● **PROBLEM TO SOLVE**: Only the pictures are to be left out; write out the rest of the data exactly.
= = = = = = =
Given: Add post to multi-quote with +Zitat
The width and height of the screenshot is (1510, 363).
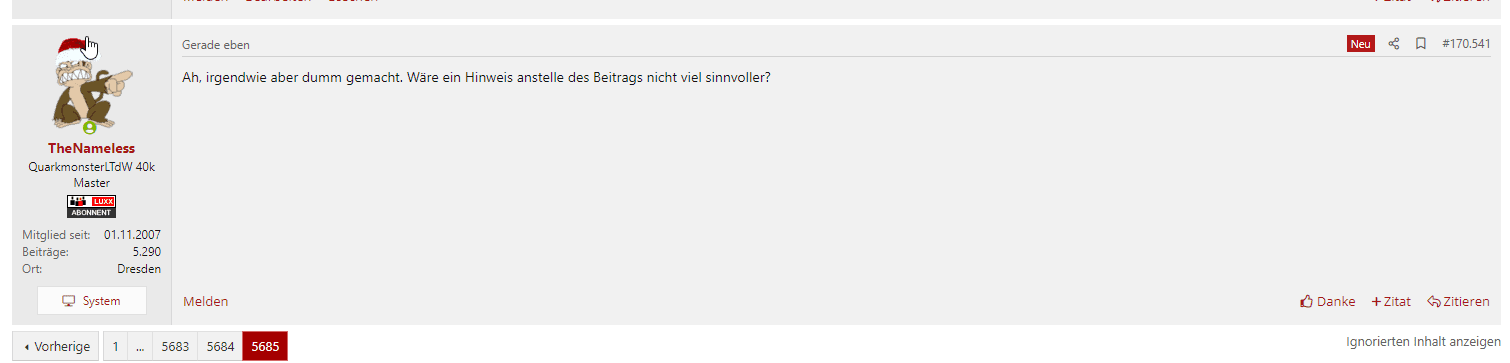Looking at the screenshot, I should pyautogui.click(x=1391, y=301).
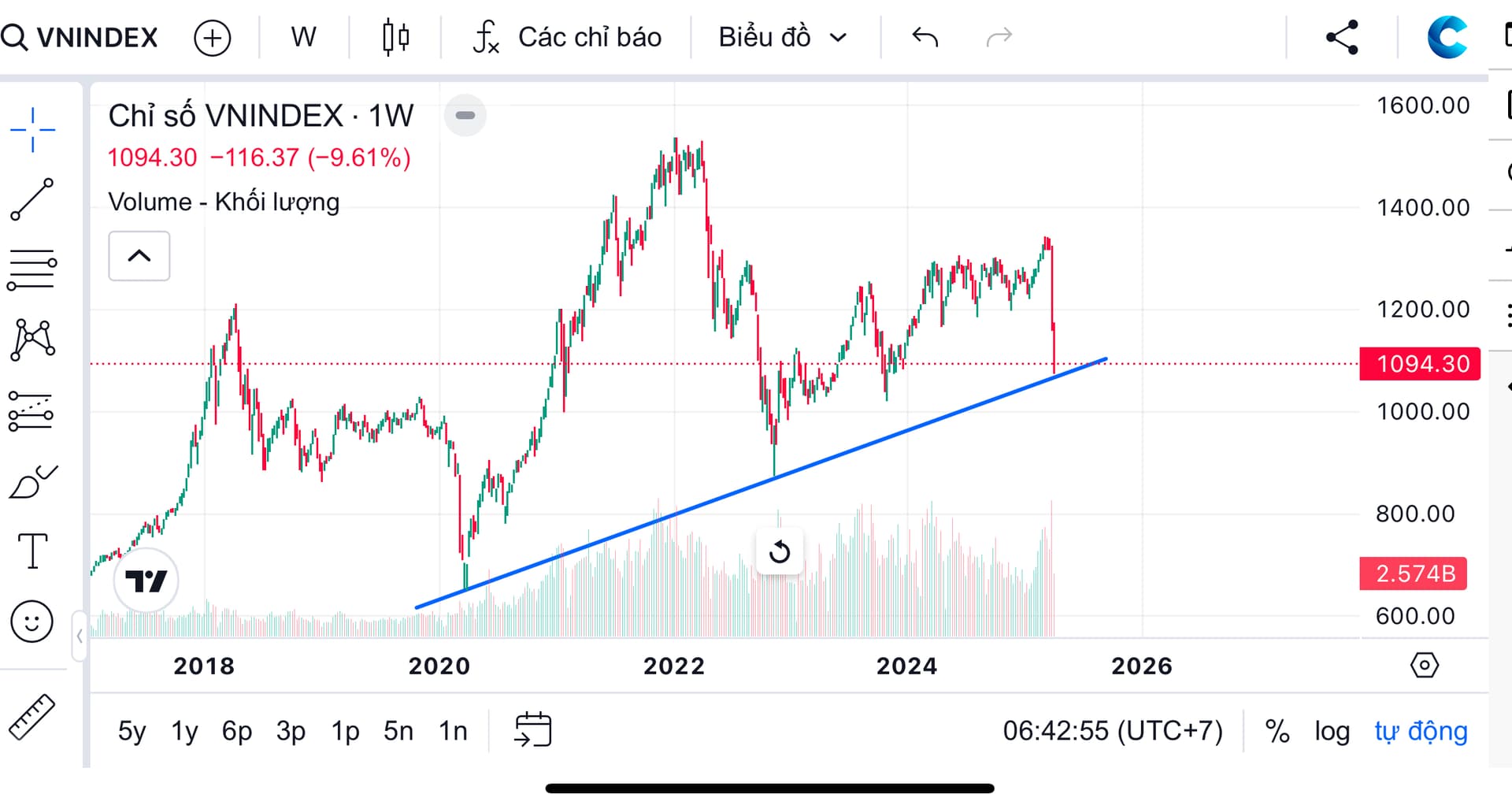Open the Fibonacci retracement tools
This screenshot has width=1512, height=809.
[32, 270]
= = = = = = =
● **WRITTEN RESPONSE**:
Given: Add post to multi-quote with +Zitat
The width and height of the screenshot is (1510, 363).
Looking at the screenshot, I should pyautogui.click(x=1391, y=301).
Open the Fibonacci retracement tools
This screenshot has width=1512, height=809.
[32, 270]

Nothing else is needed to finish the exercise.